"Il est devenu policier pour mieux continuer à être un délinquant": l'accusation a requis jeudi huit ans de prison contre un brigadier "corrompu" de la brigade anti-criminalité (BAC) du XVIIIe arrondissement de Paris, et des peines allant du sursis à 18 mois ferme contre cinq de ses collègues.
Les deux représentants du ministère public se sont levés pour leur réquisitoire, après cinq jours d'audience, au cours desquels ont comparu six policiers de la même équipe ainsi que deux informateurs officieux.
Dans son box vitré, était assis le principal prévenu, Karim M. dit "Bylka" (kabyle en verlan).
Un homme qui "est passé de l'autre côté depuis longtemps, trop longtemps", a estimé la procureure Morgane Couchet.
"Il a infiltré l'institution policière pour mieux s'en servir de l'intérieur et poursuivre son chemin de délinquant", selon la magistrate. "Oui, il est blanchisseur, dealer, voleur, faussaire, corrompu, l'homme de ses affaires, mais certainement pas policier".

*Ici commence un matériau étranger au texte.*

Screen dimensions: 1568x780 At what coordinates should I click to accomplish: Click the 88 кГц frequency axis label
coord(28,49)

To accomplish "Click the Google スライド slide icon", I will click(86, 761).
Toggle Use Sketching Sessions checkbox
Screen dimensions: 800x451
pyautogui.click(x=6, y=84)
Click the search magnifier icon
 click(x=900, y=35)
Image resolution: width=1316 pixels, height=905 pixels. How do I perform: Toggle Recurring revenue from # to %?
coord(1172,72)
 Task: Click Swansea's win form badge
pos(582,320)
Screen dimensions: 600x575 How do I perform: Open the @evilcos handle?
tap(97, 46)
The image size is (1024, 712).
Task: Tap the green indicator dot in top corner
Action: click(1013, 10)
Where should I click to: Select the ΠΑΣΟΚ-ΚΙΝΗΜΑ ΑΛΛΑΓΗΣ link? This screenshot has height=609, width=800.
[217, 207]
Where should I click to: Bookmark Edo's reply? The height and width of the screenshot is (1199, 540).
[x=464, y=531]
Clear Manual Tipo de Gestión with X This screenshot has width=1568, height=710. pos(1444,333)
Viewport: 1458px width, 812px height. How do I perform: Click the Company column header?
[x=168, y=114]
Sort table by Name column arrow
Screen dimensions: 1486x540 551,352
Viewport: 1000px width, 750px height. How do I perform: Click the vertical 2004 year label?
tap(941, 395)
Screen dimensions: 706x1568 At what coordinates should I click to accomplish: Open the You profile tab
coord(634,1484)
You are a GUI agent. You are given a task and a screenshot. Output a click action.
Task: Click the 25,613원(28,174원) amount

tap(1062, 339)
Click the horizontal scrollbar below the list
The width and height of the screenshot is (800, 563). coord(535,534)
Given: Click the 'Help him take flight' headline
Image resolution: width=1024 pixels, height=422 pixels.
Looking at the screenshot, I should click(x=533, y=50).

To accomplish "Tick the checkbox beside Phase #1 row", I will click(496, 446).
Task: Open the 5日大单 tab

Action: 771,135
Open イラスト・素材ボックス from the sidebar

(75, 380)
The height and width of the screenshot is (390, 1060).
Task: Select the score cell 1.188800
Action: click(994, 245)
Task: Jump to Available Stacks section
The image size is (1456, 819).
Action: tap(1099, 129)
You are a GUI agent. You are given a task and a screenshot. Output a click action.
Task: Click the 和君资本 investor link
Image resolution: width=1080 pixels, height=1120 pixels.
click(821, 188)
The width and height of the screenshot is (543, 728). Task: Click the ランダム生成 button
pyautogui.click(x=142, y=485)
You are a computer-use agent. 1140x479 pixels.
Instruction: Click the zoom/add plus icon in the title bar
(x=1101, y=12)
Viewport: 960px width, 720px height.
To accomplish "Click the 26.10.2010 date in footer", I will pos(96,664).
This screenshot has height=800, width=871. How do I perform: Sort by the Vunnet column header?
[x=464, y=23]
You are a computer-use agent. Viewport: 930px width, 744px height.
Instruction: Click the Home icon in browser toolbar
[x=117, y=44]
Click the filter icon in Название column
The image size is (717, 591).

Coupable, il l'est bien d'avoir, les 17 et 19 avril 2017 en lien avec l'un de ses "indics", piégé deux hommes afin de les coffrer avec de la cocaïne - en récupérant, au passage, 80.000 euros, a affirmé Mme Couchet.
Coupable, il l'est bien d'avoir, entre 2017 et 2019, monnayé sa protection en faisant souscrire une "assurance" à des dealers, poursuit la procureure : des "enveloppes" d'argent liquide qui permettaient à ceux qui payaient de travailler "tranquillement".
"Karim M. n'a jamais été policier, il est devenu policier pour mieux continuer à être un délinquant, en abusant de ses fonctions à des fins purement personnelles", a tranché la procureure, rappelant qu'avant son intégration dans la police, Karim M. avait déjà été condamné deux fois.
- "Règles du jeu" -Tout au long du procès, le policier a réfuté avoir reçu de l'argent ou abusé de son pouvoir. La défense a mis en exergue une "pression" hiérarchique liée à une "culture du résultat", l'équipe devant remplir un quota de 30 interpellations par mois.
Dans les débats ont été régulièrement évoquées les relations complexes entre un policier et son informateur - bien que cette pratique ne soit pas autorisée à la BAC.
"Des leurres" visant à "égarer le tribunal", a balayé le deuxième représentant du ministère public, Yves Badorc.
Deux informateurs officieux de "Bylka", Ahmad M. surnommé "L'Hindou" et Abdoulaye D., comparaissaient aux côtés des policiers, l'un pour corruption et trafic de stupéfiants, l'autre pour cette seconde infraction seulement. Cinq ans de prison et 10 mois ferme ont été requis à leur encontre.
"Qui est en vérité, au fond, Karim M. ?", a demandé M. Badorc. "Un policier de terrain félicité pour ses actions, ou un assureur sauvage", "un banquier", "un collecteur de chèques", "un porteur de valise de cash ?"
Car l'enquête a montré que Karim M. faisait du blanchiment, un "cas d'école", selon M. Badorc. Le policier ne retirait jamais d'espèces "et pourtant, du liquide, il en avait sur lui", a ironisé le magistrat, en retraçant longuement les investigations financières.
Cinq autres policiers écoutaient, assis sur une chaise.
Pour Aaron B., considéré comme l'adjoint de Karim M., l'accusation a demandé trois ans de prison dont 18 mois avec sursis pour faux et vol par personne dépositaire de l'autorité publique. Avec, là aussi, une interdiction définitive d'exercer.
A l'encontre des quatre autres prévenus, les magistrats ont requis de peines allant de 12 mois avec sursis à six mois ferme.
Membres de la même équipe, ils sont soupçonnés d'avoir falsifié une procédure en faisant croire, le 21 avril 2019, qu'un suspect avait de la drogue sur lui - en réalité confisquée à un autre la veille.
Deux d'entre eux sont poursuivis pour des violences, ce jour-là, dans le véhicule de la BAC.
"Les fonctionnaires de police ont triché", a tancé la procureure. "Ils ont changé les règles du jeu, les règles de la loi".
Les plaidoiries de la défense doivent se poursuivre jeudi soir et vendredi.